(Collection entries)
*** Begin section ***
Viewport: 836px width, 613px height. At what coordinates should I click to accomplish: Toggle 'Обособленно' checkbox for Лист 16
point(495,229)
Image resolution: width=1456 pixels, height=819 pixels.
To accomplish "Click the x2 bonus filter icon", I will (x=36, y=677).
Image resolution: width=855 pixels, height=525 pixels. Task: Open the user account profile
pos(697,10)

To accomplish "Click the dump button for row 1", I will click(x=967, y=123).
*** End section ***
*** Begin section ***
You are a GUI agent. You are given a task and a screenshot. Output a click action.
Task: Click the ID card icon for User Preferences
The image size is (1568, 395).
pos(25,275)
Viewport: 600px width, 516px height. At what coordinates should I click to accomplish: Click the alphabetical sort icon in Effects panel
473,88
*** End section ***
### Your assignment
Lines with "will": state how many there are in the records, and nothing more.

### Exercise output
2